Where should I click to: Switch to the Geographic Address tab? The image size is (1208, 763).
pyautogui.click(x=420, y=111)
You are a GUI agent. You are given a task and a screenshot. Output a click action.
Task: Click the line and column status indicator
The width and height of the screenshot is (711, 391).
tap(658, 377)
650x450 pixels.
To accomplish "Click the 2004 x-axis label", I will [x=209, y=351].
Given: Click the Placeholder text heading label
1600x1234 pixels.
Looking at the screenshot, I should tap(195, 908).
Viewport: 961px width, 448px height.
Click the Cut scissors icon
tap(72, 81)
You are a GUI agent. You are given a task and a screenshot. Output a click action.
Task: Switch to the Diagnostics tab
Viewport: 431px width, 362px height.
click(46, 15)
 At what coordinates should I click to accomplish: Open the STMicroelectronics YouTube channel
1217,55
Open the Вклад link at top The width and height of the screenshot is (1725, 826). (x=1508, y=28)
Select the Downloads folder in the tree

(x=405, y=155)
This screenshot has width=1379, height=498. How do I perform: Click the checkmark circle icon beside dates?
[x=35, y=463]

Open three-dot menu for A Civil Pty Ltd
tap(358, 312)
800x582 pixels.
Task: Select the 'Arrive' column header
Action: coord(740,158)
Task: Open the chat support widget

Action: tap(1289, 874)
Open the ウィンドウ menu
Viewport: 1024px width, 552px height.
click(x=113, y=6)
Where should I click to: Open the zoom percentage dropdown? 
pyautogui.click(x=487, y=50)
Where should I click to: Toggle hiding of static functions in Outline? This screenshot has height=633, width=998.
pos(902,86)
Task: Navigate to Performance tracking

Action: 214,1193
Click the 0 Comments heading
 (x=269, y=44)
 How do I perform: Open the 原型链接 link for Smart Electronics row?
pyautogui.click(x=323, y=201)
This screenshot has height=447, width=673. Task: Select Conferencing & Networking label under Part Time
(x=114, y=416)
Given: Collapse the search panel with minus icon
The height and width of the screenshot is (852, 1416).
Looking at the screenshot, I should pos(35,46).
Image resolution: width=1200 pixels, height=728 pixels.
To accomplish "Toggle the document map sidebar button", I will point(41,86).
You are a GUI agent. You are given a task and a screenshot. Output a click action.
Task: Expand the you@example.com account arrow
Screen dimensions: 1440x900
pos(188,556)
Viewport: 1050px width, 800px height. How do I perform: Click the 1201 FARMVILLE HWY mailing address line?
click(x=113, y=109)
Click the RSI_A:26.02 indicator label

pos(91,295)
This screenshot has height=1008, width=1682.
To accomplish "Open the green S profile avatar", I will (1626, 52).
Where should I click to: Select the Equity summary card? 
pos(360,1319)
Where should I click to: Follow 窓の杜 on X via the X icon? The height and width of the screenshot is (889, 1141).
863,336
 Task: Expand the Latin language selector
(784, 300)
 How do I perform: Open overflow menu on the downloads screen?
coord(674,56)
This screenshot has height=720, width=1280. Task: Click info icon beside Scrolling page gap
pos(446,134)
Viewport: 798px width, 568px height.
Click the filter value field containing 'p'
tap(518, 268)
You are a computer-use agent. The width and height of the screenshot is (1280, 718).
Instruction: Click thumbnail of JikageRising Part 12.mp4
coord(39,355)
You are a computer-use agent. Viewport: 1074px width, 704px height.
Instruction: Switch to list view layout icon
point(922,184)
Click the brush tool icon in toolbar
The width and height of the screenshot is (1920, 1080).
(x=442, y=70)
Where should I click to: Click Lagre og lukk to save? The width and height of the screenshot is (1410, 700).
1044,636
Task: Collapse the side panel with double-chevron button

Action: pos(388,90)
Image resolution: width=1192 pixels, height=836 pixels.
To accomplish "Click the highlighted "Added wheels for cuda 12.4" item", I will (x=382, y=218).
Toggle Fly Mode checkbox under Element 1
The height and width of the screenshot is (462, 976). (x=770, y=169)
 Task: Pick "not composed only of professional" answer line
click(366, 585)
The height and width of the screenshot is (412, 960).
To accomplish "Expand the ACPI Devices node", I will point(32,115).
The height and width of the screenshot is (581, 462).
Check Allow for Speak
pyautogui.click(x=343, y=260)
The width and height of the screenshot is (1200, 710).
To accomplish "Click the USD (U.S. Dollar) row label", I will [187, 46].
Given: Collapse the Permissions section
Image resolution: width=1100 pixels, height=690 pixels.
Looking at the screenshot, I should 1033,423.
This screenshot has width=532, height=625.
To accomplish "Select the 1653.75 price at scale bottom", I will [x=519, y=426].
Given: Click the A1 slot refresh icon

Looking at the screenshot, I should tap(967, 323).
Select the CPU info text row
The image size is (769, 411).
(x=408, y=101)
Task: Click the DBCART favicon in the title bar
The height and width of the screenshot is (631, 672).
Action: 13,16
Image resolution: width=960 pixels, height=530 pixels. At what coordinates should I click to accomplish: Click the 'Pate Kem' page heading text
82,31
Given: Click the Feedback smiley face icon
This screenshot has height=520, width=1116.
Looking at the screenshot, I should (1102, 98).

TO DO
The task calls for all the records above to be repeated exactly.

RESULT FOR THIS TASK
Where should I click to: Switch to the Geographic Address tab? The image size is (1208, 763).
pyautogui.click(x=420, y=111)
You are a GUI agent. You are given a task and a screenshot. Output a click action.
Task: Click the line and column status indicator
The width and height of the screenshot is (711, 391).
tap(658, 377)
650x450 pixels.
To accomplish "Click the 2004 x-axis label", I will [x=209, y=351].
Given: Click the Placeholder text heading label
1600x1234 pixels.
Looking at the screenshot, I should tap(195, 908).
Viewport: 961px width, 448px height.
Click the Cut scissors icon
tap(72, 81)
You are a GUI agent. You are given a task and a screenshot. Output a click action.
Task: Switch to the Diagnostics tab
Viewport: 431px width, 362px height.
click(46, 15)
 At what coordinates should I click to accomplish: Open the STMicroelectronics YouTube channel
1217,55
Open the Вклад link at top The width and height of the screenshot is (1725, 826). (x=1508, y=28)
Select the Downloads folder in the tree

(x=405, y=155)
This screenshot has width=1379, height=498. How do I perform: Click the checkmark circle icon beside dates?
[x=35, y=463]

Open three-dot menu for A Civil Pty Ltd
tap(358, 312)
800x582 pixels.
Task: Select the 'Arrive' column header
Action: coord(740,158)
Task: Open the chat support widget

Action: tap(1289, 874)
Open the ウィンドウ menu
Viewport: 1024px width, 552px height.
click(x=113, y=6)
Where should I click to: Open the zoom percentage dropdown? 
pyautogui.click(x=487, y=50)
Where should I click to: Toggle hiding of static functions in Outline? This screenshot has height=633, width=998.
pos(902,86)
Task: Navigate to Performance tracking

Action: 214,1193
Click the 0 Comments heading
 (x=269, y=44)
 How do I perform: Open the 原型链接 link for Smart Electronics row?
pyautogui.click(x=323, y=201)
This screenshot has height=447, width=673. Task: Select Conferencing & Networking label under Part Time
(x=114, y=416)
Given: Collapse the search panel with minus icon
The height and width of the screenshot is (852, 1416).
Looking at the screenshot, I should pos(35,46).
Image resolution: width=1200 pixels, height=728 pixels.
To accomplish "Toggle the document map sidebar button", I will point(41,86).
You are a GUI agent. You are given a task and a screenshot. Output a click action.
Task: Expand the you@example.com account arrow
Screen dimensions: 1440x900
pos(188,556)
Viewport: 1050px width, 800px height. How do I perform: Click the 1201 FARMVILLE HWY mailing address line?
click(x=113, y=109)
Click the RSI_A:26.02 indicator label

pos(91,295)
This screenshot has height=1008, width=1682.
To accomplish "Open the green S profile avatar", I will (1626, 52).
Where should I click to: Select the Equity summary card? 
pos(360,1319)
Where should I click to: Follow 窓の杜 on X via the X icon? The height and width of the screenshot is (889, 1141).
863,336
 Task: Expand the Latin language selector
(784, 300)
 How do I perform: Open overflow menu on the downloads screen?
coord(674,56)
This screenshot has height=720, width=1280. Task: Click info icon beside Scrolling page gap
pos(446,134)
Viewport: 798px width, 568px height.
Click the filter value field containing 'p'
tap(518, 268)
You are a computer-use agent. The width and height of the screenshot is (1280, 718).
Instruction: Click thumbnail of JikageRising Part 12.mp4
coord(39,355)
You are a computer-use agent. Viewport: 1074px width, 704px height.
Instruction: Switch to list view layout icon
point(922,184)
Click the brush tool icon in toolbar
The width and height of the screenshot is (1920, 1080).
(x=442, y=70)
Where should I click to: Click Lagre og lukk to save? The width and height of the screenshot is (1410, 700).
1044,636
Task: Collapse the side panel with double-chevron button

Action: pos(388,90)
Image resolution: width=1192 pixels, height=836 pixels.
To accomplish "Click the highlighted "Added wheels for cuda 12.4" item", I will (x=382, y=218).
Toggle Fly Mode checkbox under Element 1
The height and width of the screenshot is (462, 976). (x=770, y=169)
 Task: Pick "not composed only of professional" answer line
click(366, 585)
The height and width of the screenshot is (412, 960).
To accomplish "Expand the ACPI Devices node", I will point(32,115).
The height and width of the screenshot is (581, 462).
Check Allow for Speak
pyautogui.click(x=343, y=260)
The width and height of the screenshot is (1200, 710).
To accomplish "Click the USD (U.S. Dollar) row label", I will [187, 46].
Given: Collapse the Permissions section
Image resolution: width=1100 pixels, height=690 pixels.
Looking at the screenshot, I should 1033,423.
This screenshot has width=532, height=625.
To accomplish "Select the 1653.75 price at scale bottom", I will [x=519, y=426].
Given: Click the A1 slot refresh icon

Looking at the screenshot, I should tap(967, 323).
Select the CPU info text row
The image size is (769, 411).
(x=408, y=101)
Task: Click the DBCART favicon in the title bar
The height and width of the screenshot is (631, 672).
Action: 13,16
Image resolution: width=960 pixels, height=530 pixels. At what coordinates should I click to accomplish: Click the 'Pate Kem' page heading text
82,31
Given: Click the Feedback smiley face icon
This screenshot has height=520, width=1116.
Looking at the screenshot, I should (1102, 98).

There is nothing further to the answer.